Concludo, rigettando uno dei consueti topoi della propaganda israeliana: non dobbiamo guardare a quello che succede in Israele, ma a quello che succede altrove. Ebbene, il vigile al semaforo attraversato con il rosso risponde così al multato: io ora vedo te! Ma a parte questo vi è una questione di carattere generale. L’immigrazione ebraico-sionista in Israele ha carattere di unicità. Noi comuni cittadini, che esprimiamo giudizi “etici”, non possiamo concepire un sistema di relazioni fra i popoli, come quello storicamente verificatosi in Palestina, dove si è assistito nell’arco storico 1882-2012 ad una immigrazione che ha totalmente espulso e sradicato la popolazione autoctona.

E se domani la stessa cosa succedesse a Napoli, in Campania, in Calabria, in Italia?

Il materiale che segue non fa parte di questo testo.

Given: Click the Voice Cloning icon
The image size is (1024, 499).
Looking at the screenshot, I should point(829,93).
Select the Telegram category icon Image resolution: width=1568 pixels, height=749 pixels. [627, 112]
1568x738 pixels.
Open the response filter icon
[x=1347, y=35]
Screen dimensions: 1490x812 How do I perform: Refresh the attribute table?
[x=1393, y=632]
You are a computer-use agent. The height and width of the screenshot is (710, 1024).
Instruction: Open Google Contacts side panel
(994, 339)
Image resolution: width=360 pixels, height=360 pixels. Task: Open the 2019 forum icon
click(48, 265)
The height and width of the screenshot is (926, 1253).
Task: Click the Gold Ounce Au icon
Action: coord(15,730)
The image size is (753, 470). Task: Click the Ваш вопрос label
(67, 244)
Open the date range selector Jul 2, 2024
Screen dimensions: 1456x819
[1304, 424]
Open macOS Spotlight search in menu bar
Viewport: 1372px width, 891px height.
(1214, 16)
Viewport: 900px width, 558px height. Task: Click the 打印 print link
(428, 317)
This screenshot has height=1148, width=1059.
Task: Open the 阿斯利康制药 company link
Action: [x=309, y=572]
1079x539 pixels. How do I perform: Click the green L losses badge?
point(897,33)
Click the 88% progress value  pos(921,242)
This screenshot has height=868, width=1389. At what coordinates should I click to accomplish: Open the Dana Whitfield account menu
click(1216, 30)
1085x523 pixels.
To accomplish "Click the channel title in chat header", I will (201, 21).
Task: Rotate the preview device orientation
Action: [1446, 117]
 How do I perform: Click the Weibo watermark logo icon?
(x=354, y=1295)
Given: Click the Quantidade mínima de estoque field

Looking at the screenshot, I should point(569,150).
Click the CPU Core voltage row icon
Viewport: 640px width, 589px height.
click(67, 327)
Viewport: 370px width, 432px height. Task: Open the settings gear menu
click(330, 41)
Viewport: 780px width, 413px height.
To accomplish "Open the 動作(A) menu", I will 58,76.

Potremmo noi accettare di essere cacciati dalle nostre case, dai nostri paesi, dalle nostre città?

È quello che è successo in Palestina, dove Abu Mazen rispetto ad Hamas è il Quisling della situazione, a cui si vuol far firmare la rinuncia al “diritto al ritorno” dei profughi del 1948, riconosciuto e sancito dall’ONU, citato a favore solo per la «spartizione” (illegitima) della patria palestinese, ma osteggiato e vituperato per le innumerevoli risoluzioni con cui si condanna Israele, ed in ultimo per il riconoscimento con schiacciante maggioranza della statualità della Palestina.